Using muscle memory to retrace my old strategy – fighting through the crowd towards the only sightlines in the room – I posted up next to the stage, enduring a ton of people jostling me to get to the bathroom. And then I waited. “We have to wait till dinner service is over before we can start the show,” McCready reminded me. Oh yeah, I forgot those shows all started after 11 pm.
Teenanger started, mercifully, at 10:30 pm. The four members still look a lot like they did in those early 2010 days – singer Chris Swimming even had a hole in the neck of his t-shirt – but their hooky rock has progressed from early 20s punk snottiness to thirtysomething post-punk about social media overload angst and rising real estate prices. Perfect for the occasion.
Metz’s debut album came out in 2012, but before that they were a local legend – one of the loudest, most abrasive bands on the scene, spoken about in whispers of “best band in the city,” though virtually unknown outside of it. This show felt like a throwback to that version of the band.
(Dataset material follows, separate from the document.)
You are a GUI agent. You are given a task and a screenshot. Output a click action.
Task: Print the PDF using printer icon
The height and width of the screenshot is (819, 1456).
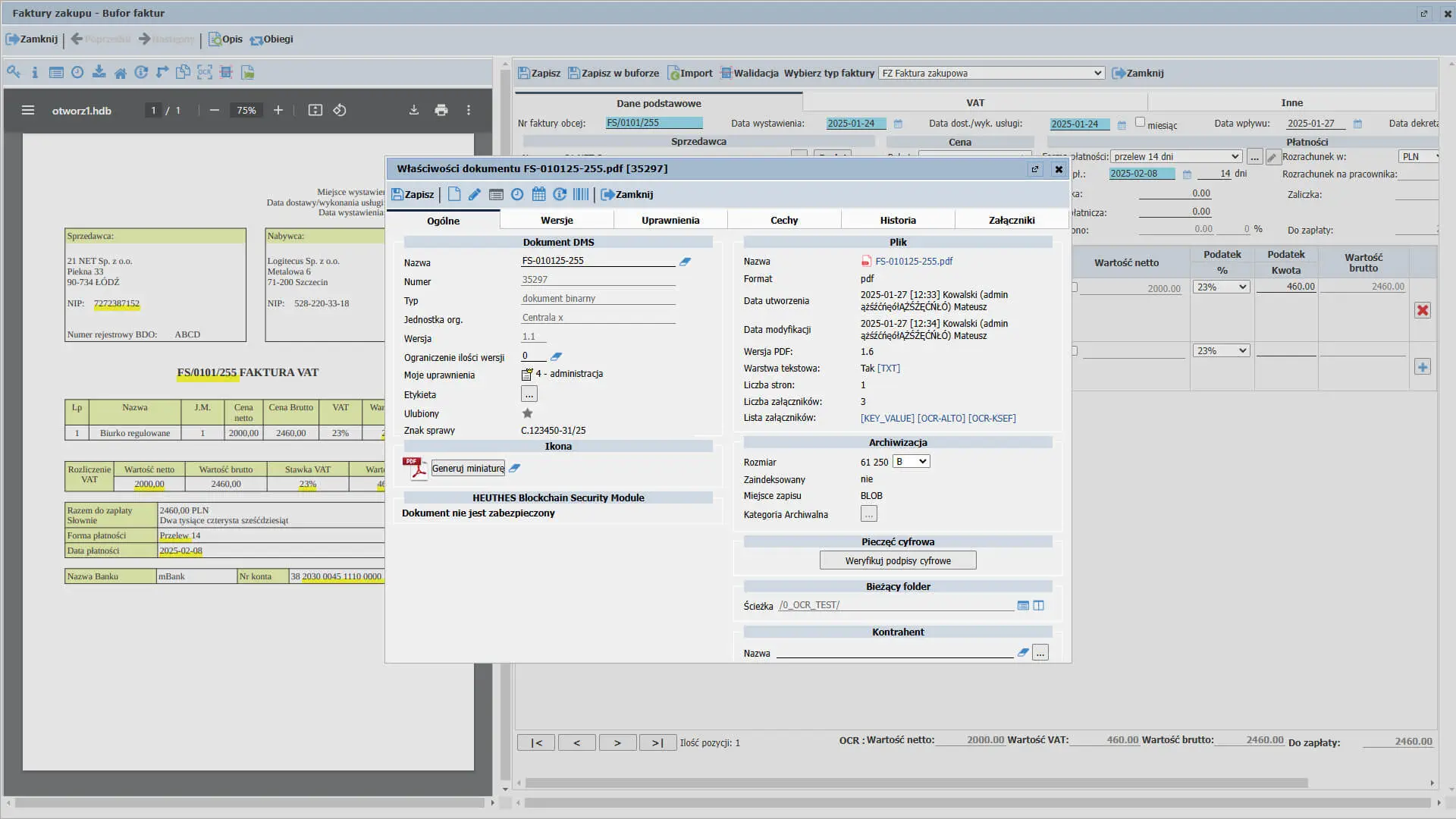point(441,111)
The first thing they did was unplug the multicoloured lights on stage, replacing it with their trademark one bright white light. And when Hayden Menzies began to beat the crap out of his drums, re-channeling his visceral strength, we were back. And so was the mosh pit. One crowdsurfer got his foot through the plaster of the low ceiling and bassist Chris Slorach yelled “we’re not leaving here till the whole fucking ceiling comes down.” People took it literally, ripping the pink insulation guts from above them and raining dust through the pit. Then Slorach admitted he didn’t mean it literally. “Do your demolition shit after the show,” said singer/guitarist Alex Edkins. “Have a good time, but don’t get stupid stupid.”
But this crowd was here to remember the glory days of Parts & Labour, and give us all one last memory. Metz are used to that – weirdly, they were also the last band to play the Silver Dollar. Once again, they gave a Toronto audience something to remember.
It’d be nice if venue-closing shows weren’t so common, but at least they give the local scene a reason to celebrate.